Only certain mouse strains are amenable to the establishment of mouse embryonic stem cells (ESCs) using a common laboratory protocol. Satoshi Ohtsuka and Hitoshi Niwa from the RIKEN Center for Developmental Biology have now discovered why¹.

Early methods for deriving and maintaining mouse ESCs required that the culture medium include a protein called leukemia inhibitory factor (LIF), which is known to promote the undifferentiated ‘pluripotent’ state of ESCs by activating another protein — signal transducer and activator of transcription 3 (STAT3). Laboratory recipes involving LIF are still in use today, but they are only good for establishing stem cells from mice of particular genetic backgrounds. For other mice strains, newer protocols are needed. These usually still involve LIF, but they also demand the use of inhibitors against two other proteins: glycogen synthase kinase 3 (GSK3) and mitogen-activated protein kinase (MAPK).

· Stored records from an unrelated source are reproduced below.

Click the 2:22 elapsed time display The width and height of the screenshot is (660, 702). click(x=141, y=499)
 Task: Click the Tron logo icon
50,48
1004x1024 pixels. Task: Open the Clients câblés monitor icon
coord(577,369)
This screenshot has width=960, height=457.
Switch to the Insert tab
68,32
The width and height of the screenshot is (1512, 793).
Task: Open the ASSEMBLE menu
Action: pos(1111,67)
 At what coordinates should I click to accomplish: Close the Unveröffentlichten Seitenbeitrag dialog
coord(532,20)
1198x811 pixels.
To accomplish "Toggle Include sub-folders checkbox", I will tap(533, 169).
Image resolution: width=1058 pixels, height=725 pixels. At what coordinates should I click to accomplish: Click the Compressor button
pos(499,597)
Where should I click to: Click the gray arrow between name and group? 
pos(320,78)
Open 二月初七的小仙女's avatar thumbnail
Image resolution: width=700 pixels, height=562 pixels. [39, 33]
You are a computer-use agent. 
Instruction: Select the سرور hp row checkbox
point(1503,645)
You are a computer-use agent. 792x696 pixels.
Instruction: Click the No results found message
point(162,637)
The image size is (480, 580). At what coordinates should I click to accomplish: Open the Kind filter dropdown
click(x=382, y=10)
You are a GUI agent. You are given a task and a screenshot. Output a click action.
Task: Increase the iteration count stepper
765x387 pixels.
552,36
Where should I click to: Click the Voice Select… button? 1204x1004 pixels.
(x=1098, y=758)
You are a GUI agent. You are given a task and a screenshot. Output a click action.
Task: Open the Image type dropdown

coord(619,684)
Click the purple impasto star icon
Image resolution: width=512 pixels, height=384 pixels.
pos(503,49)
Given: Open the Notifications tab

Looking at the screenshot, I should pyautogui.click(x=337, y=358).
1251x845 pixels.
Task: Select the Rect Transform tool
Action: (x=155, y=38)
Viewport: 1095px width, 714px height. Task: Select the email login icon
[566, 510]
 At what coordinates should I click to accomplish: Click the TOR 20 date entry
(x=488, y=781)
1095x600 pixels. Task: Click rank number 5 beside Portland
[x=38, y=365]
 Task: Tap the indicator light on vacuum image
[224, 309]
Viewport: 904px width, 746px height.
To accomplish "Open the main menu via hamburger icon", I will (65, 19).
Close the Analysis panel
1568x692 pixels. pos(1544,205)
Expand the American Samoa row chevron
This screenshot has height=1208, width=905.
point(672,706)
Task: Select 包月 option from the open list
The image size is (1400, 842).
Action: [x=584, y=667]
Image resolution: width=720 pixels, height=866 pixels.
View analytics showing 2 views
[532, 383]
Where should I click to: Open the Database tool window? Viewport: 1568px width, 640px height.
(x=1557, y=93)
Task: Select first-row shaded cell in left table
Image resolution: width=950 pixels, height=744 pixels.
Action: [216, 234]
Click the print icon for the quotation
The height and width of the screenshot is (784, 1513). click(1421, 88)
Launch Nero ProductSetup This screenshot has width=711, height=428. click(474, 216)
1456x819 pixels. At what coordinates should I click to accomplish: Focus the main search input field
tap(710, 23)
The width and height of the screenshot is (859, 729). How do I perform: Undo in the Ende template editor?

To better understand why different strains call for different culture media, Ohtsuka and Niwa at the Laboratory for Pluripotent Stem Cell Studies compared the molecular signaling pathways downstream of LIF in mouse ESCs of various genetic backgrounds. The researchers exposed stem cell lines to LIF (Fig. 1) and then observed the greatest activation of the STAT3 pathway in ESCs derived from strains that can be cultured with LIF alone, and the highest levels of MAPK activity in ESCs from strains that cannot be maintained with LIF alone.

Rat ESCs, which must also be cultured with MAPK and GSK3 inhibitors for the protocol to work, displayed similar expression patterns to the mouse ESCs that require the same medium. According to Ohtsuka, it makes sense then that blocking MAPK is necessary to facilitate the culturing of ESCs taken from these particular mouse strains or from rats.

The researchers also identified another way to promote ESC establishment. They took mouse ESCs that normally require MAPK inhibition and added a molecule called 4-hydroxytamoxifen, which activates a hormone-inducible form of STAT3 called STAT3ER. With both inducers, the ESCs could self-renew and maintain their pluripotency. These cells, with heightened STAT3 activity induced by STAT3ER, showed natural repression of the MAPK pathway.

“Our results suggest that the balance between the STAT3 and MAPK pathways may be one of the crucial signatures that determine the self-renewal capacity of mouse ESCs in various contexts,” says Ohtsuka. “We are now studying the next important question of how the genetic background determines the signaling balance of pluripotency in all animals, including humans.”